A Comparative Study of Deep Learning Architectures for Multi-Horizon Behavioural Forecasting for Mobile Health
English summary
This paper benchmarks six deep learning architectures, two zero-shot foundation models (TimesFM), and statistical baselines for forecasting step counts, screen time, and sleep duration from wearable data. Using three public datasets with over 800 participants, the study evaluates performance across 1–8 day horizons. Among trained models, PatchTST leads with no significant differences among TCN, MLP, and Transformer. The foundation model TimesFM performs on par or better than trained models zero-shot, especially in low-data settings, while participant-level fine-tuning reduces RMSE by 16–60%, with sleep benefiting most. This is the first study to jointly compare deep learning, foundation models, and personalization for multi-horizon mobile health forecasting.
Chinese summary
本文针对可穿戴设备的行为时间序列(步数、屏幕使用时间、睡眠时长)预测,在三个公开数据集(超过800名参与者)上系统比较了六种深度学习架构、两种零样本基础模型(TimesFM)以及统计基线在1至8天预测窗口内的表现。主要发现:在训练模型中PatchTST表现最优,但TCN、MLP和Transformer之间无显著差异;基础模型TimesFM零样本性能持平或优于训练模型,尤其在少数据场景下;对参与者进行个体微调可使RMSE降低16%至60%,其中睡眠预测收益最大。这是首次联合评估深度学习、基础模型和个性化策略在多时间尺度移动健康行为预测中的研究。
Key points
Among trained models, PatchTST leads, but TCN, MLP, and Transformer show no significant performance difference.
在训练模型中PatchTST表现最优,但TCN、MLP和Transformer之间的性能差异不显著。
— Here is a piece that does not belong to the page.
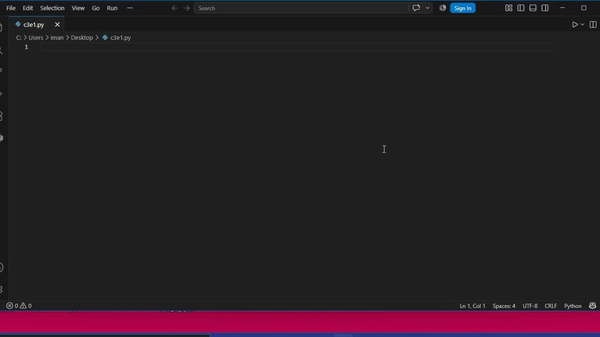Expand the more menus ellipsis
Viewport: 600px width, 337px height.
[130, 8]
The foundation model TimesFM matches or exceeds trained models in zero-shot forecasting, especially in low-data regimes.
基础模型TimesFM在零样本预测中持平或优于训练模型,尤其在数据稀缺的情况下。
Participant-level fine-tuning reduces per-feature RMSE by 16–60%, with sleep forecasting improving the most and step counts the least.
参与者个体微调使每个特征的RMSE降低16%至60%,睡眠预测的改善最大,步数预测获益最小。
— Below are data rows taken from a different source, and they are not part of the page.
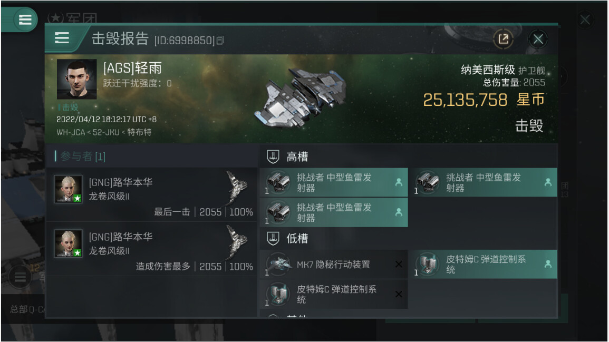Click 龙卷风级II ship icon in last-hit row

tap(236, 188)
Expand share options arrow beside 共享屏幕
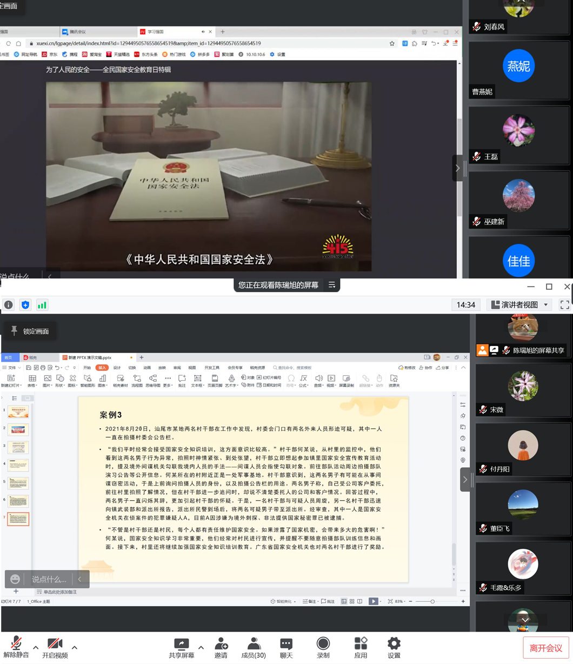This screenshot has height=664, width=573. point(201,647)
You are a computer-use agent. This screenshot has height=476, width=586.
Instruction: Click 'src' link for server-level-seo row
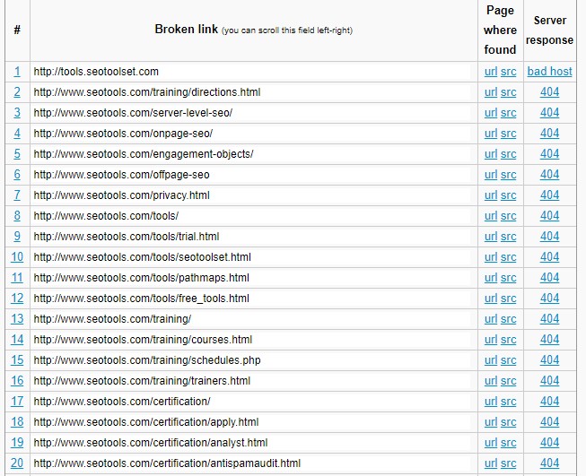point(508,113)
The study uses three public datasets with over 800 participants, forecasting step counts, screen time, and sleep duration across 1–8 day horizons.
研究使用三个公开数据集,覆盖超过800名参与者,预测1至8天窗口内的步数、屏幕使用时间和睡眠时长。
This is the first work to jointly evaluate deep learning, foundation models, and personalization for multi-horizon behavioral forecasting from wearables.
这是首个联合评估深度学习、基础模型和个性化策略在多时间尺度可穿戴行为预测中的研究。